Quilting makes me feel in control
I realized this today while working on the bottom quilt at 6:00 am. Now, the reality is that I have been asked to make 3 baby quilts for friends - so I've had a mission going anyway. The first one below, is baby sized and sort of a crazy quilt with many different fabrics and all done on the diagonal. I'm just finishing the binding and it will go to it's new home next week (I hope)
And the second one - well, while buying quilt batting for the first one, I saw this green/blue collection of fabric and decided to try making a baby quilt from those fabrics, side by side with white squares. But once I got everything all cut out, I realized that I didn't like it for a baby quilt..so am making it for myself! The colors don't show up so well in the basement light but it's really pretty, and very springlike and cool looking (why am I making this as fall is approaching? - let's not even try to analyze the hidden denial in that one)
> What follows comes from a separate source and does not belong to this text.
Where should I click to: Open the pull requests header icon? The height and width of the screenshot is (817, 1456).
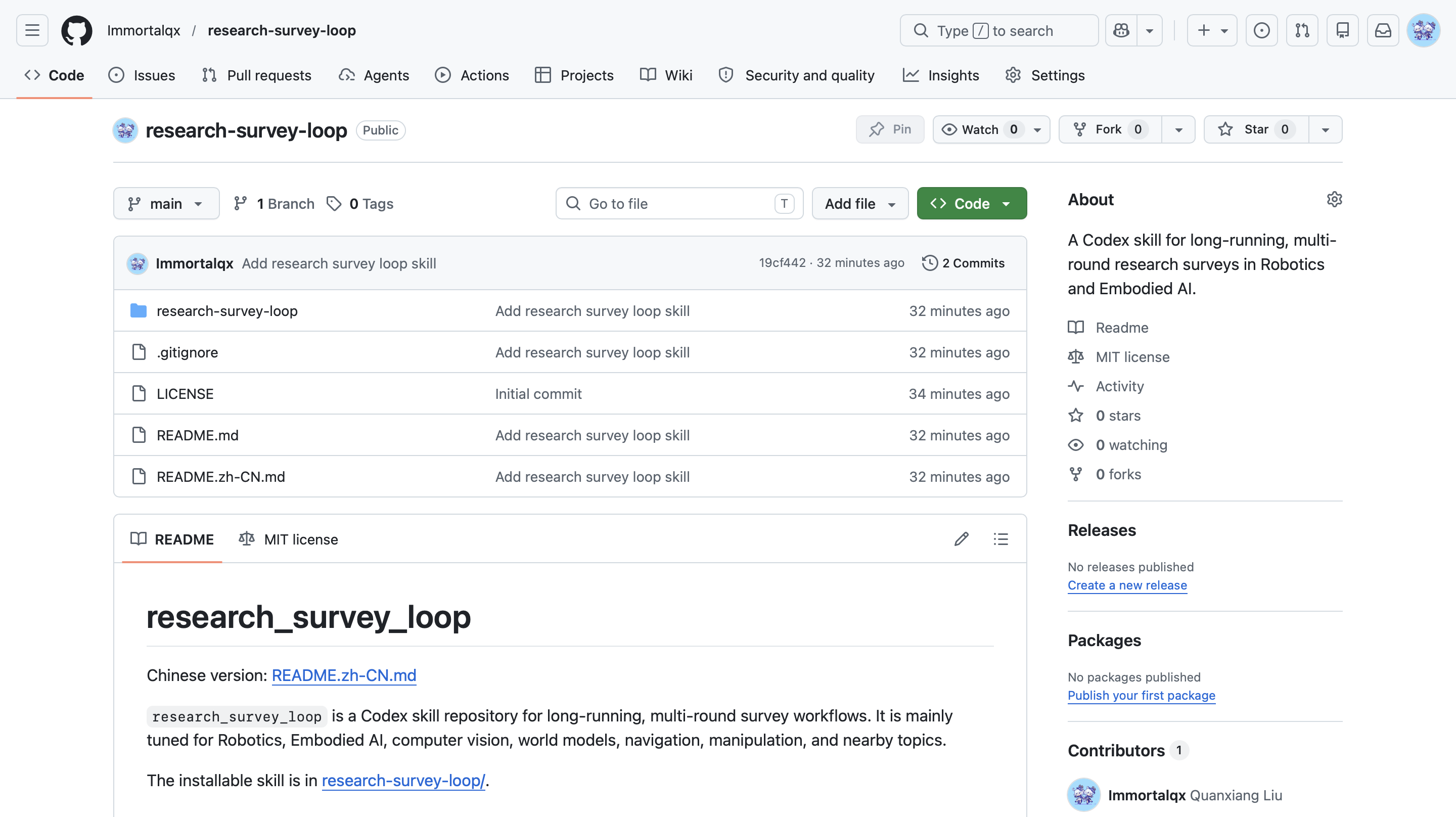(1302, 30)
But as I was sewing this morning I got (once again) the revelation that sewing quilt squares is a way of control for me - and after a few weeks of being off work, and having fun with family, and then going back to work...well I need to feel like I can control something. I used to clean house when I felt like this, now I make quilts.
I'd rather make quilts. I'll save the housecleaning for dire times - where very serious control is needed. When it's either clean...or get some serious revenge on whatever is pissing me off.